The thing is, that you need some kind of semi-reliable communication to accomplish all of this, and to do the negotiation too. (In the case of the reasability testing, it would be useful if the receiver of a probe would have a semi-reliable way of telling the sender that the probe was received.) There is also some circularity: you need connectivity to negotiate locators, but you need to know the locators already to discover connectivity.

Well, i was thinking in retrying a couple of times, just to keep it simple. I don't know yet if this would provide all that we need though

Even with the minimum number of locators (2 on one side, 1 on the other), there are two paths in each direction, making for four possibilities for two-way communication. We really need to be smart here rather than simple in order to get results fast...


I'm thinking we could come up with a kind of "UDP on steroids" that similarly to SCTP works over multiple addresses. Such a semi- reliable multi-address datagram protocol would be very useful for the negotiations and similar exchanges, and it would supply reachability information as sort of a by-product.

this sounds quite more complex that what i was thinking about... (maybe it only sounds complex though :-)

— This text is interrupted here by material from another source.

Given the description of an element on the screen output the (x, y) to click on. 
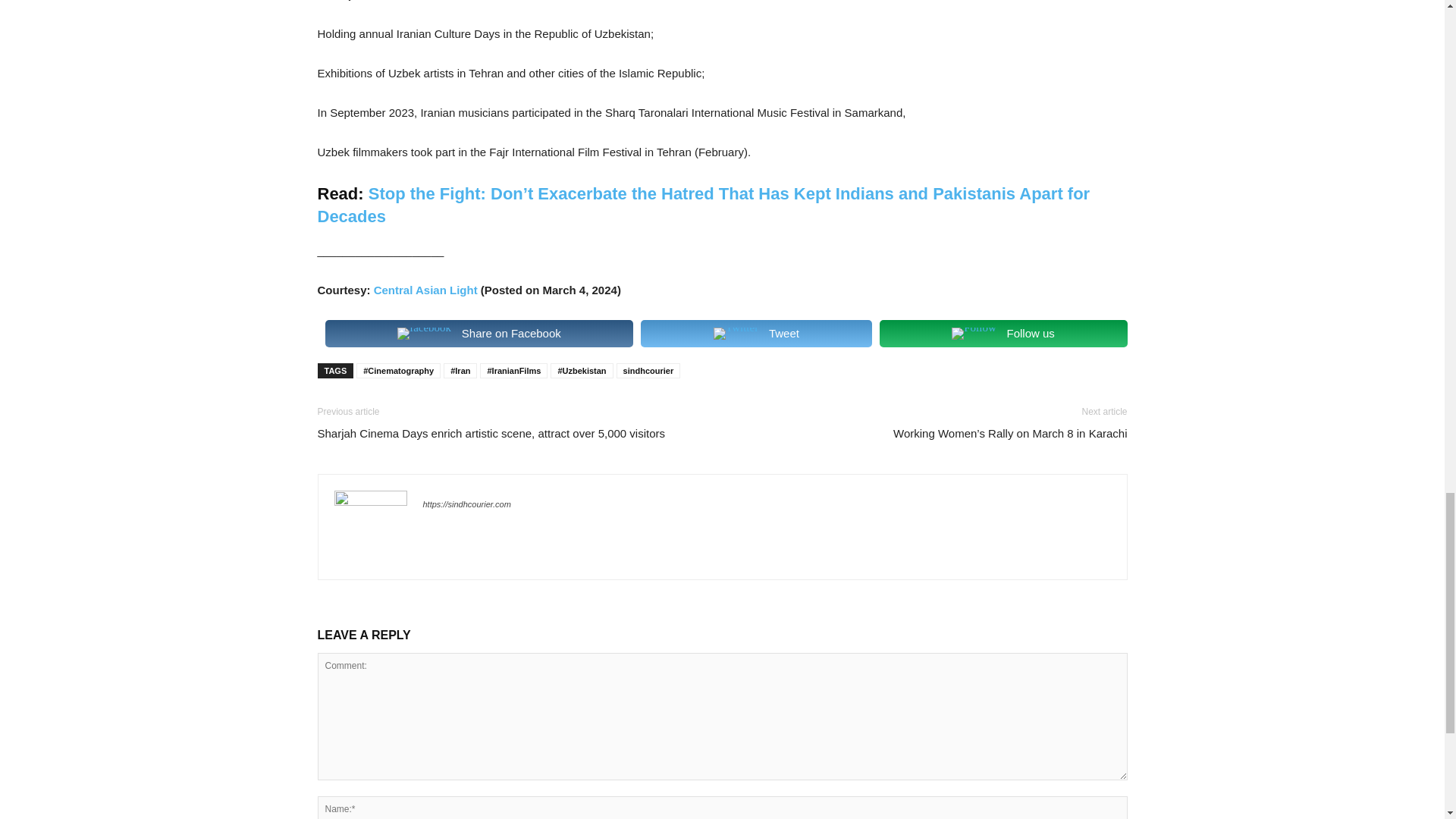
Central Asian Light (425, 289)
Follow us (1002, 333)
Share on Facebook (478, 333)
Tweet (755, 333)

You haven't even heard about all the heuristics and optimizations I want to implement. :-) But apart from that, the way I see it, we need this functionality one way or another. Splitting it off and making a separate protocol for it will actually make things less complex.


:-)
Context state AND path failure AND unidirectional connectivity.... this seems amusing enough

Since the situations where context state doesn't exist (= before the start of a session) and unidirectional reachability (caused by ingress filtering) will be very common, we really need to cover this case.

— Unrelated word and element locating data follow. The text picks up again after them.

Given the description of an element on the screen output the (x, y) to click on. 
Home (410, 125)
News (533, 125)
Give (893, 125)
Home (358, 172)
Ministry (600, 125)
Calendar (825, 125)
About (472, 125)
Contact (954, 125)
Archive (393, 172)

I guess this depends on what solution for ingress filtering compatibility is available i guess

I'm not very hopeful in this area: I think we'll have to make do with source address based routing for smaller networks and ingress filtering exceptions for larger networks, and possibly make only one set of addresses available for non-shim hosts.


Alternatively, we could look into creating a protocol that allows users to signal their address blocks to an ISP so the ISP can automatically open up ingress filtering. But I'm sure many ISPs won't do this for home user-grade service as a means to push multihomers towards more expensive services.